O oftalmologista Lucas Zago Ribeiro, do Einstein Hospital Israelita em Goiânia, ressalta que os cílios não estão apenas presentes por uma questão estética, mas exercem funções fundamentais para a proteção e o bom funcionamento da superfície ocular. Esses pequenos fios atuam como barreiras físicas contra poeira, sujeira e micro-organismos, além de ajudarem a filtrar o ar e a radiação ultravioleta.

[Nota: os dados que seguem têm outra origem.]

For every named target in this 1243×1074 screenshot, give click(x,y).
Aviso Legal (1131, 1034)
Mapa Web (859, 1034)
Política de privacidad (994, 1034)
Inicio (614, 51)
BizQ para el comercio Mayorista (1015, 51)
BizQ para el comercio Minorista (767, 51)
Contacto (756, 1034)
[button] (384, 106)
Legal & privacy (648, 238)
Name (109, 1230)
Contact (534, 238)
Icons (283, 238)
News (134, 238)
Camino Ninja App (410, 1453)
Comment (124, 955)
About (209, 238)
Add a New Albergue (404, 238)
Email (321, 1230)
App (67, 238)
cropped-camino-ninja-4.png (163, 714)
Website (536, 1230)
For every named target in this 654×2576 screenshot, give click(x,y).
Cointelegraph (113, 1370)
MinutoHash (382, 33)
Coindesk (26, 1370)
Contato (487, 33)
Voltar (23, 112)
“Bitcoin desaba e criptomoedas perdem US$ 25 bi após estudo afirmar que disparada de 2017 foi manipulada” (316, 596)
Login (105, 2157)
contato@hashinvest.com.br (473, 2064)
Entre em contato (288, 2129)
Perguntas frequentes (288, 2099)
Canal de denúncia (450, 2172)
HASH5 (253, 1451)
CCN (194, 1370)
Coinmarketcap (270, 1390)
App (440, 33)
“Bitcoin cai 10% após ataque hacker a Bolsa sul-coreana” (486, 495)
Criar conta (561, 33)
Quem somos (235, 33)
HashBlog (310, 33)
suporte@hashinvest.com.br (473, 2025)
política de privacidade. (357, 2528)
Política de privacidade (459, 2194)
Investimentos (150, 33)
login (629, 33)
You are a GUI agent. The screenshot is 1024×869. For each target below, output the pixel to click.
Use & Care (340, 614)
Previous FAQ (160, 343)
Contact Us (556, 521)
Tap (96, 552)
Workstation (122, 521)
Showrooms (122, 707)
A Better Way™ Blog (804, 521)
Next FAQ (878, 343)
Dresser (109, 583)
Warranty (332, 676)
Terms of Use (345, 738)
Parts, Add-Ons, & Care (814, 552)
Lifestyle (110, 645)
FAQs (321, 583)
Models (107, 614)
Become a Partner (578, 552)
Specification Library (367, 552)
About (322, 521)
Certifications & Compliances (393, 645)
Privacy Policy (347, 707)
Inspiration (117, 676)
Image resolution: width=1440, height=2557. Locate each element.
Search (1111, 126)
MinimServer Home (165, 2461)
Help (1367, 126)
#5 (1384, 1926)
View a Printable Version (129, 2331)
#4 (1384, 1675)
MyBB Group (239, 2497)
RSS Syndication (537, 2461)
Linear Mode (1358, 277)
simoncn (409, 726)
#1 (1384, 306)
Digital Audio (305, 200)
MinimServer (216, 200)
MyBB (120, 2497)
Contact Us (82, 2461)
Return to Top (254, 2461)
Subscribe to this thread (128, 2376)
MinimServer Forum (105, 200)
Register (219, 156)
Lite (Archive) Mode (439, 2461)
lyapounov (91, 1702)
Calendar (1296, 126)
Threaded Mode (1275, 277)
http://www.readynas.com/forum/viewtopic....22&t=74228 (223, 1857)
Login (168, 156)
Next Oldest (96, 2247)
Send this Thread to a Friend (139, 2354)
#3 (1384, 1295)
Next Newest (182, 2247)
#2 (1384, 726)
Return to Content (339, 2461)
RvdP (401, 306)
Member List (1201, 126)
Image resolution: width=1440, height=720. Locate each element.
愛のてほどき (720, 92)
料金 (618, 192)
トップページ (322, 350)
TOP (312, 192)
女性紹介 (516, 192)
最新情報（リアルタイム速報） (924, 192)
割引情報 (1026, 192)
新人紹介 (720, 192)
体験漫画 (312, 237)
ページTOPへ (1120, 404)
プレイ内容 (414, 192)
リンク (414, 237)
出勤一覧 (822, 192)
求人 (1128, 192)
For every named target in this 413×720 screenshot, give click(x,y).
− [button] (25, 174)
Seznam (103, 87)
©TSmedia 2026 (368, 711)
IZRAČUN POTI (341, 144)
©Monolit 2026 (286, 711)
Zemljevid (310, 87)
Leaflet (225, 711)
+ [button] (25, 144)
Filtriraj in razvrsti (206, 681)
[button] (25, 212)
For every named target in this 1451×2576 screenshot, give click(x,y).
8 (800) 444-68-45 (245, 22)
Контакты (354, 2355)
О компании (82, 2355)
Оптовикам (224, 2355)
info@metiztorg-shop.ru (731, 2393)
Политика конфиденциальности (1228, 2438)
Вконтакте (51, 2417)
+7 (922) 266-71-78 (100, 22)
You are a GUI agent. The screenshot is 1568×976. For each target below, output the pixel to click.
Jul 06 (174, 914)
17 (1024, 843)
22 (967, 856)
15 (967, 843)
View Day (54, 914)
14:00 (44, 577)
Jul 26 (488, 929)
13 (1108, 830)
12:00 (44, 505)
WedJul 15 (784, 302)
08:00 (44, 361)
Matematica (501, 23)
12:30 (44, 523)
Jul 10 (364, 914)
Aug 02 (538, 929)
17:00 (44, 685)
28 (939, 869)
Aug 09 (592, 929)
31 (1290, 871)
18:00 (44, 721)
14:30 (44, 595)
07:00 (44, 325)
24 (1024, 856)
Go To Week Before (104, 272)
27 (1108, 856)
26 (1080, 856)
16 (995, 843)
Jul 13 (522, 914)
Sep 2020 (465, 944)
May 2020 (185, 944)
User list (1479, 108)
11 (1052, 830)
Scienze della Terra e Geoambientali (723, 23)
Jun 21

Além disso, os cílios são altamente sensíveis e disparam o reflexo de piscar ao detectar objetos se aproximando. Eles também contribuem para a redução da evaporação da lágrima, evitando o ressecamento ocular. A remoção desnecessária dos cílios compromete todos esses mecanismos de proteção e pode causar sérios danos.

Lesões e complicações

O principal risco imediato de raspar os cílios envolve a lesão de estruturas delicadas, como a córnea e a borda palpebral. Zago alerta que o uso de lâminas ou objetos cortantes próximos aos olhos pode resultar em ferimentos graves e dolorosos, com potencial de comprometer a visão. Além disso, durante a raspagem, partículas dos próprios cílios podem cair sobre a superfície ocular, provocando irritação, inflamação ou infecção.

A ausência prolongada dos cílios aumenta a exposição a poeira, vento e micro-organismos, favorecendo o desenvolvimento de quadros de blefarite, que é a inflamação das pálpebras, além de infecções recorrentes e ressecamento ocular crônico. Esse último pode causar desconforto, como sensação de areia nos olhos, coceira e vermelhidão.

Cada olho possui entre 150 e 250 cílios, que crescem em média de quatro a dez semanas após o corte. Entretanto, o trauma repetido pode danificar a raiz dos fios, levando a falhas permanentes no crescimento.

Consequências a longo prazo

Quando há dano direto à borda palpebral, o crescimento dos cílios pode ser alterado, resultando em fios mais finos, tortos ou em menor quantidade. Outro problema frequente é o desequilíbrio das glândulas palpebrais, responsáveis pela produção da camada oleosa da lágrima, que impede a evaporação rápida da mesma. Alterações nessa região podem deixar os olhos mais secos e expostos, intensificando o desconforto.

É importante que aqueles que já raspam os cílios fiquem atentos a sinais de irritação, ardor, inchaço, dor, vermelhidão ou secreção ocular. A avaliação oftalmológica é essencial, já que o uso de colírios lubrificantes pode aliviar o desconforto. Somente um especialista pode determinar se existe infecção ou inflamação mais grave.

A responsabilidade das redes sociais

Embora ainda não existam estudos específicos sobre a prática de raspagem estética dos cílios, a literatura médica já documentou situações em que a remoção dos cílios é feita por indicação terapêutica, como em casos de triquíase ou distiquíase. Mesmo nesses casos, a remoção é realizada sob supervisão médica e com técnicas especializadas. Fora desse contexto, os riscos se tornam desnecessários.

Lucas Zago destaca a responsabilidade que influenciadores com milhões de seguidores têm ao divulgar práticas sem embasamento científico. Essas ações podem induzir comportamentos perigosos, especialmente entre adolescentes que, por curiosidade ou desejo estético, podem replicar essas tendências.

Diante dos riscos associados à raspagem dos cílios, é fundamental que haja uma conscientização sobre a importância da proteção ocular e a adoção de práticas seguras, evitando que modismos prejudiciais se espalhem nas redes sociais.